§ **WHAT THIS TASK INVOLVES**
Retype the entries starting at the line that contains "This screenshot has height=600, width=800." and ending after the line that contains "[x=637, y=74]", both included. Copy only those lines, character for character.
-- START RECORDS --
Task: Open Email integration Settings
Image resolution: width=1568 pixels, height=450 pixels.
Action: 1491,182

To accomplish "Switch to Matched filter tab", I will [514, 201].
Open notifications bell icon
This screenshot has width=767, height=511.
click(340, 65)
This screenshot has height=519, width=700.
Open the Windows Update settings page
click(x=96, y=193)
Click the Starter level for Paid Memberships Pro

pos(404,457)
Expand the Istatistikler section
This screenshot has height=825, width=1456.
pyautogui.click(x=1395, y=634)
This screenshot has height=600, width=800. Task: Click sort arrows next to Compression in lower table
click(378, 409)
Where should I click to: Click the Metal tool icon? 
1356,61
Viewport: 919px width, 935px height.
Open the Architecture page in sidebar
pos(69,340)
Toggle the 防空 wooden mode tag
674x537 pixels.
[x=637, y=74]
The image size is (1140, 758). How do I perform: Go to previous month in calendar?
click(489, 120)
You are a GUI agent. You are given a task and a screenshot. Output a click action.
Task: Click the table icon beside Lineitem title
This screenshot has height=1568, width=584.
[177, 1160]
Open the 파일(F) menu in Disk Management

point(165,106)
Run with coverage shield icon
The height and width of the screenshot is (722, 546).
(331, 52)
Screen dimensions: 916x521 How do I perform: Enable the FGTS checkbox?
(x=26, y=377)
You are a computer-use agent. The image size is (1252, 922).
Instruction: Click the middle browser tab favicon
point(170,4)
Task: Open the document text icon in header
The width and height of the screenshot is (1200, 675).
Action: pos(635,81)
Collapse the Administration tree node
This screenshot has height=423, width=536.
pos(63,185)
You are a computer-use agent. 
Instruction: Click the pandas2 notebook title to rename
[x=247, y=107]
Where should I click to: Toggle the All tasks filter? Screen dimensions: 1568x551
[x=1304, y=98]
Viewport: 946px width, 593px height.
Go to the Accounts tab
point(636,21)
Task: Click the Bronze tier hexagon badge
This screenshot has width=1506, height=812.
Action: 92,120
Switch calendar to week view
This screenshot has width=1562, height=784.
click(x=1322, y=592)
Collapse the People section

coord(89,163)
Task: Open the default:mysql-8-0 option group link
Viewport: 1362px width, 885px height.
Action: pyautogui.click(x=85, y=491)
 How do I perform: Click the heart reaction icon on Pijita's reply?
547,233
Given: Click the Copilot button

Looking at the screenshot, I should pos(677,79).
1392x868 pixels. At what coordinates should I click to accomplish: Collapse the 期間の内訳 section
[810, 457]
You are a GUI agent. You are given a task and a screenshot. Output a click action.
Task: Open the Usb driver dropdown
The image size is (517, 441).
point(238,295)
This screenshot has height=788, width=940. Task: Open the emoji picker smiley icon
-- END RECORDS --
§ **REPLY**
This screenshot has height=600, width=800. Task: Click sort arrows next to Compression in lower table
click(378, 409)
Where should I click to: Click the Metal tool icon? 
1356,61
Viewport: 919px width, 935px height.
Open the Architecture page in sidebar
pos(69,340)
Toggle the 防空 wooden mode tag
674x537 pixels.
[x=637, y=74]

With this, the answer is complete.